JOB:
Print verbatim the portion of the listing that opens with the line containing "is (1411, 794)." and runs through the end of the listing, leaving out the pictures.

— BEGIN PROVIDED ENTRIES —

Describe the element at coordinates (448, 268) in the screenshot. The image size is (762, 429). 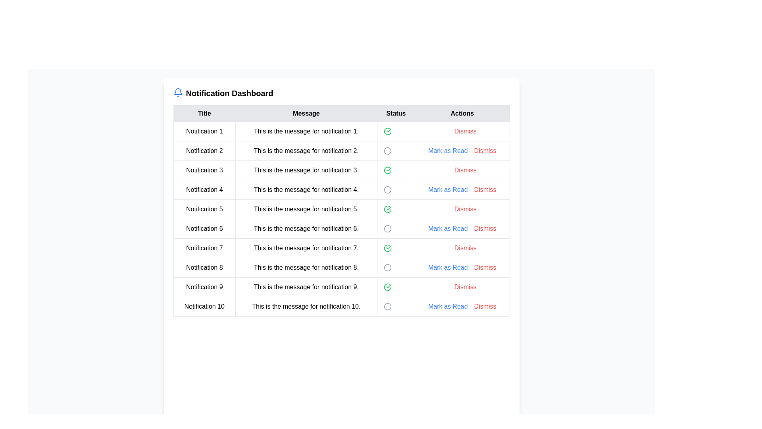
I see `the 'Mark as Read' hyperlink styled in blue with an underline, located near the center-right of the interface in the eighth row of the 'Actions' column of the notification table, to mark the notification as read` at that location.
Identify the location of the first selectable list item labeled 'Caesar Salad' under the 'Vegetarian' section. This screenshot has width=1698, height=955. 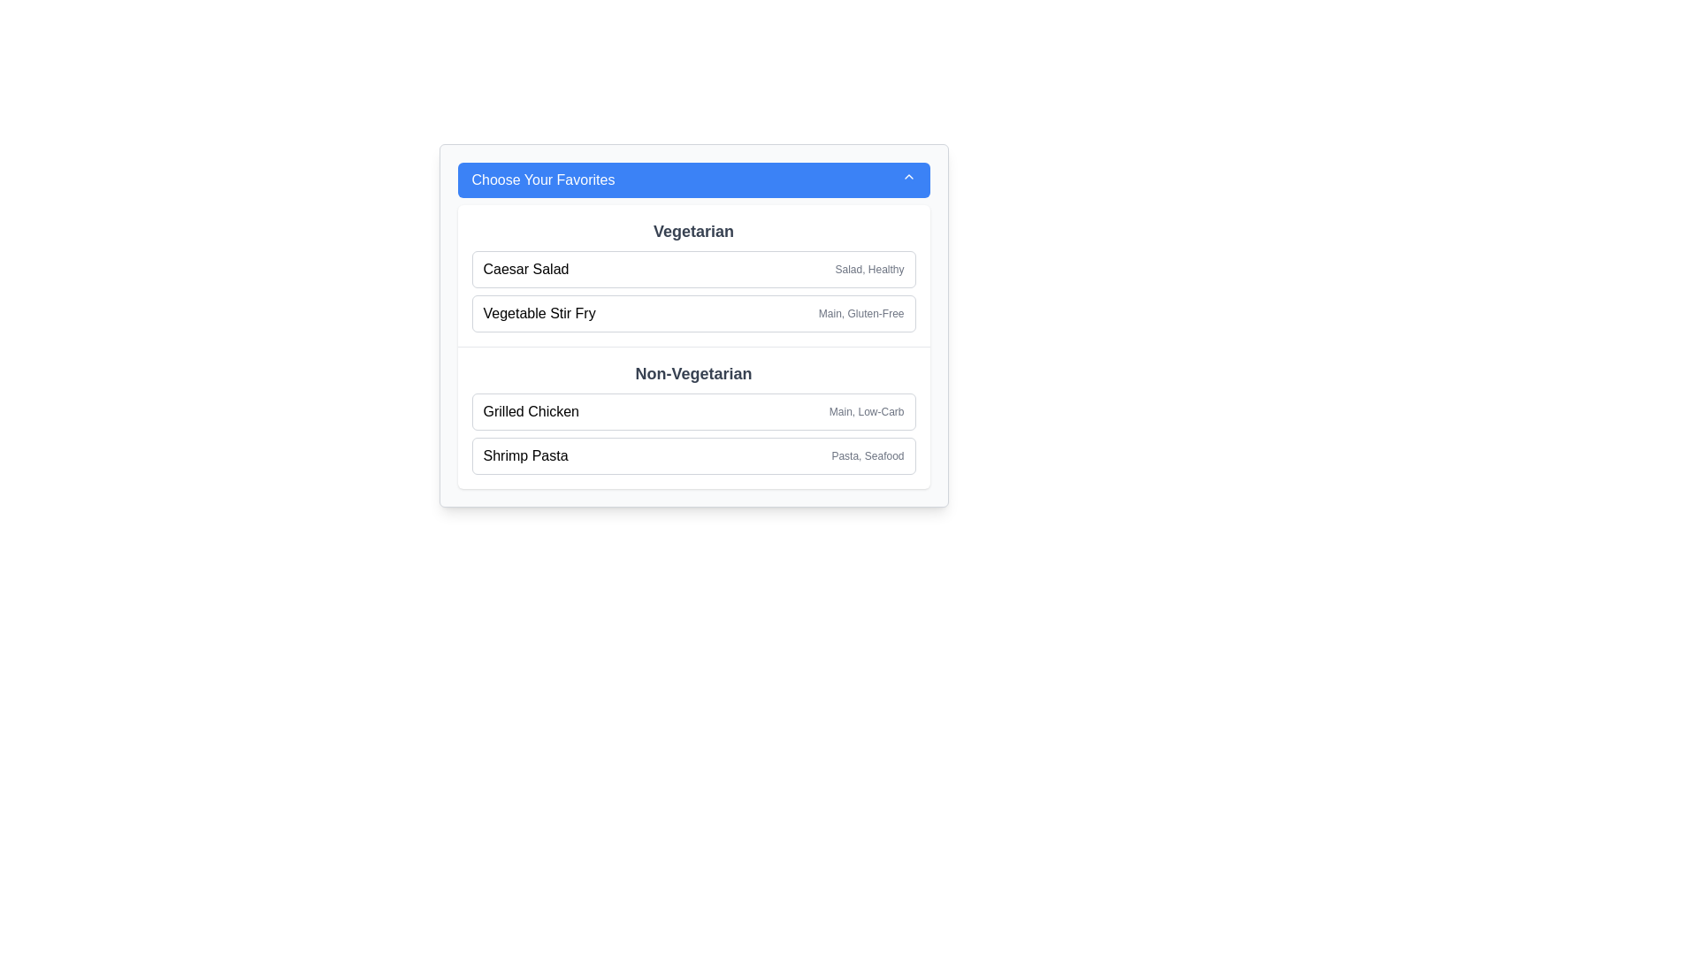
(692, 269).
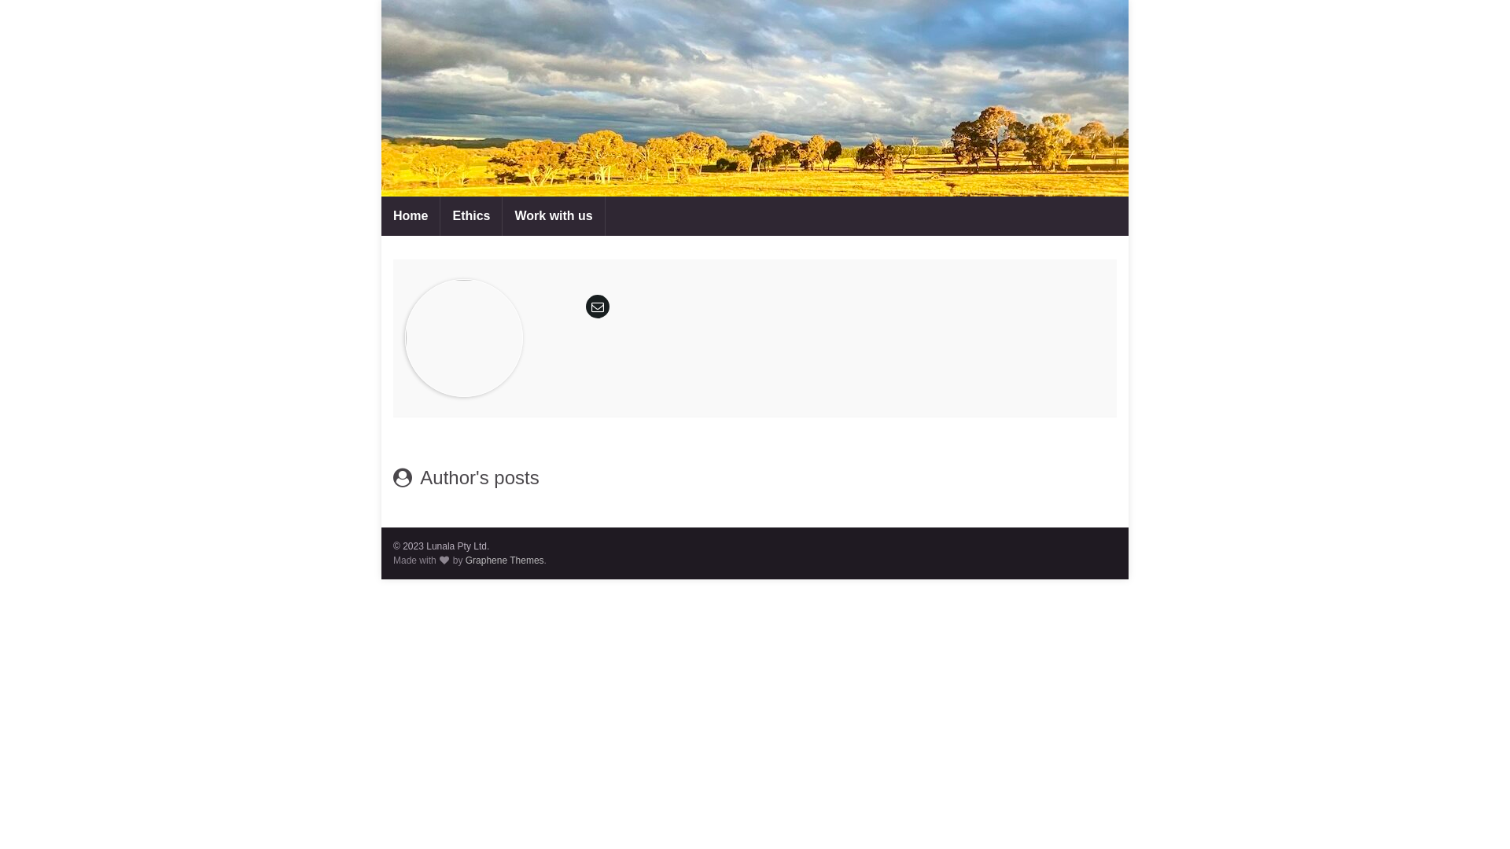  Describe the element at coordinates (505, 560) in the screenshot. I see `'Graphene Themes'` at that location.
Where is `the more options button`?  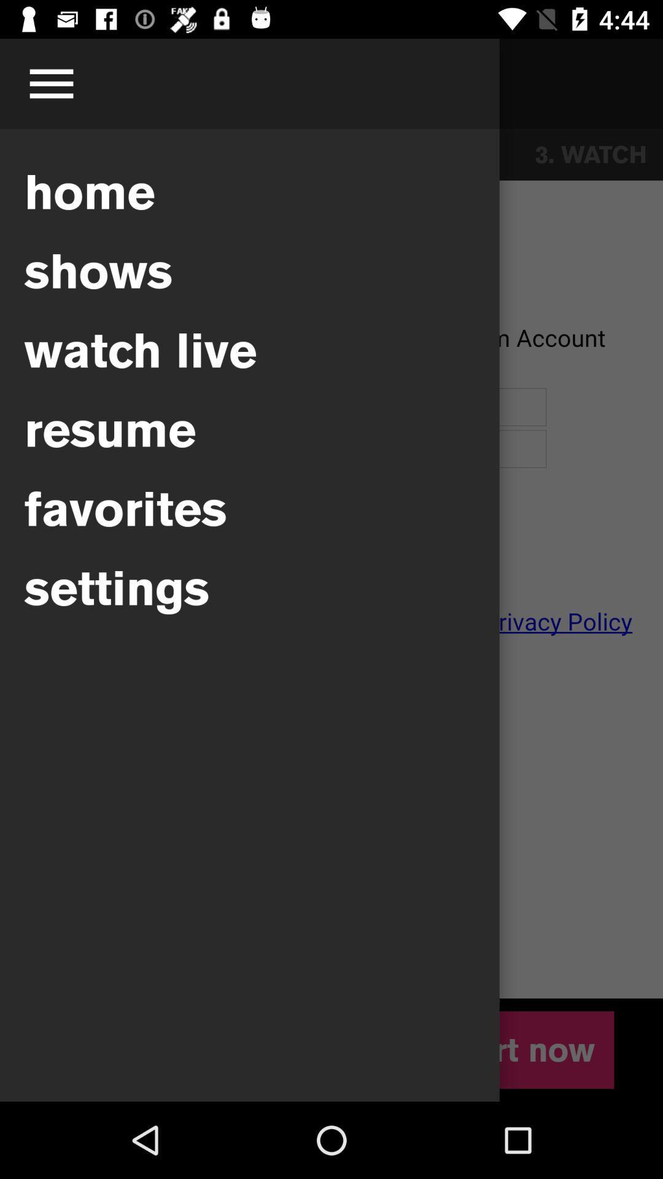 the more options button is located at coordinates (51, 83).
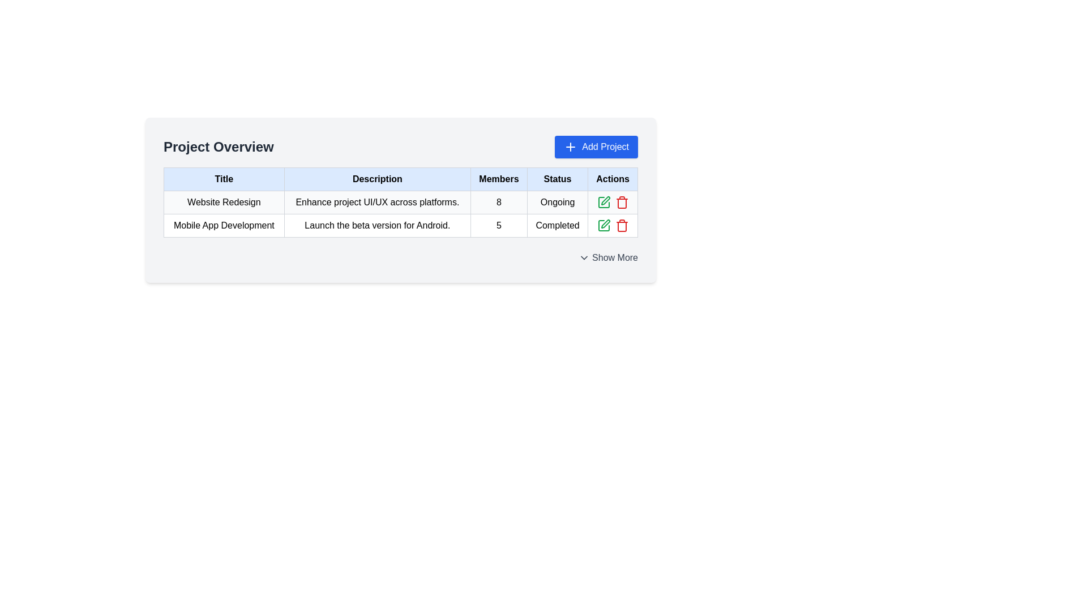 The height and width of the screenshot is (611, 1087). What do you see at coordinates (621, 203) in the screenshot?
I see `the red trash can icon in the Actions column of the 'Mobile App Development' row to initiate a delete action` at bounding box center [621, 203].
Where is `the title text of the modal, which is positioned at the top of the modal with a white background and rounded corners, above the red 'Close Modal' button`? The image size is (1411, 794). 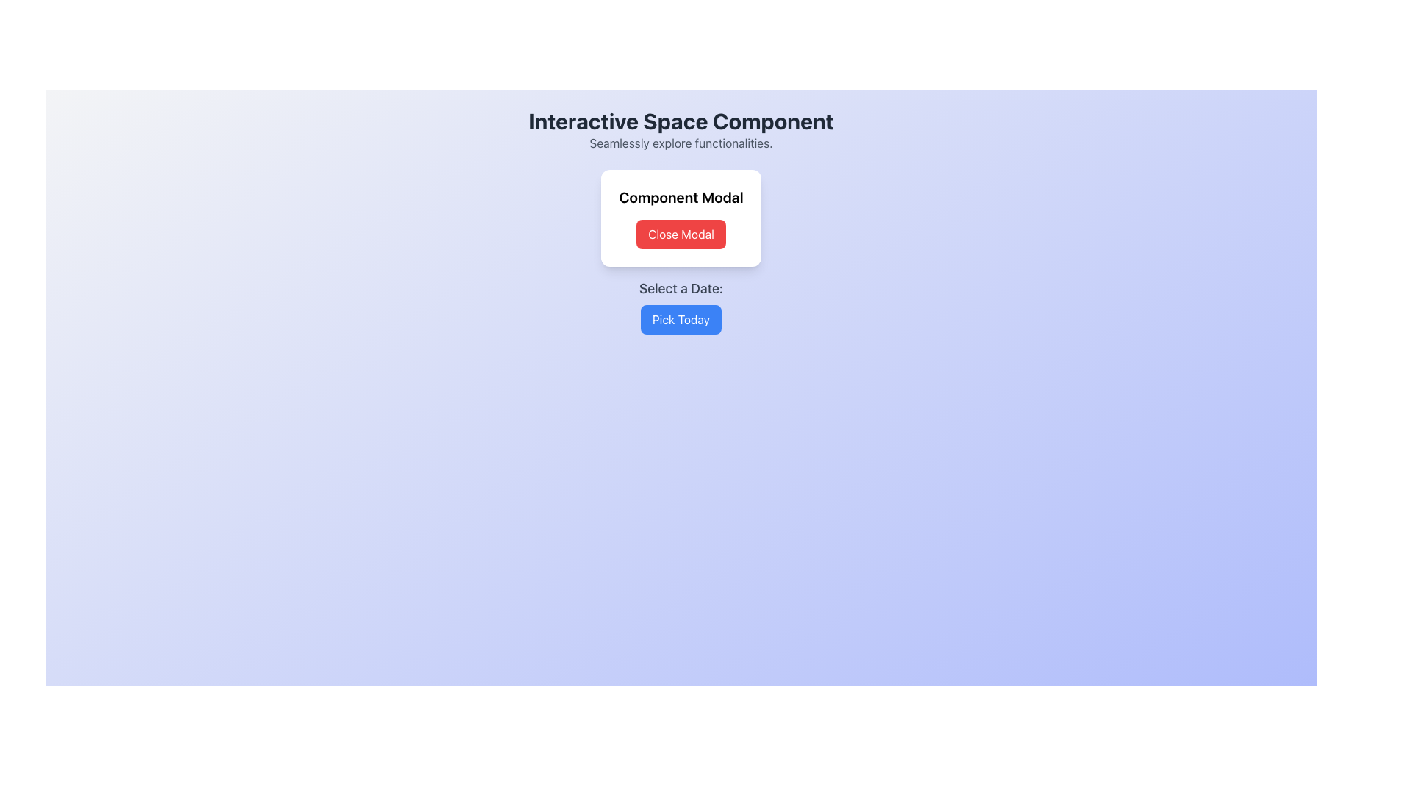
the title text of the modal, which is positioned at the top of the modal with a white background and rounded corners, above the red 'Close Modal' button is located at coordinates (680, 197).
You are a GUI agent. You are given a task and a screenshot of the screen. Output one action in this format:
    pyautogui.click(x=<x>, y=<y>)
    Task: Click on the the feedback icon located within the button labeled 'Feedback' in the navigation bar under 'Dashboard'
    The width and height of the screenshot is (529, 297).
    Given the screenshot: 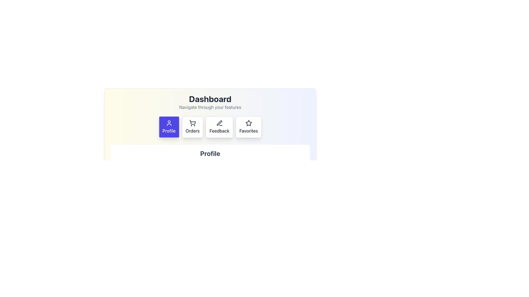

— END PROVIDED ENTRIES —

THE OUTPUT:
Where is `the title text of the modal, which is positioned at the top of the modal with a white background and rounded corners, above the red 'Close Modal' button`? The image size is (1411, 794). 
the title text of the modal, which is positioned at the top of the modal with a white background and rounded corners, above the red 'Close Modal' button is located at coordinates (680, 197).
You are a GUI agent. You are given a task and a screenshot of the screen. Output one action in this format:
    pyautogui.click(x=<x>, y=<y>)
    Task: Click on the the feedback icon located within the button labeled 'Feedback' in the navigation bar under 'Dashboard'
    The width and height of the screenshot is (529, 297).
    Given the screenshot: 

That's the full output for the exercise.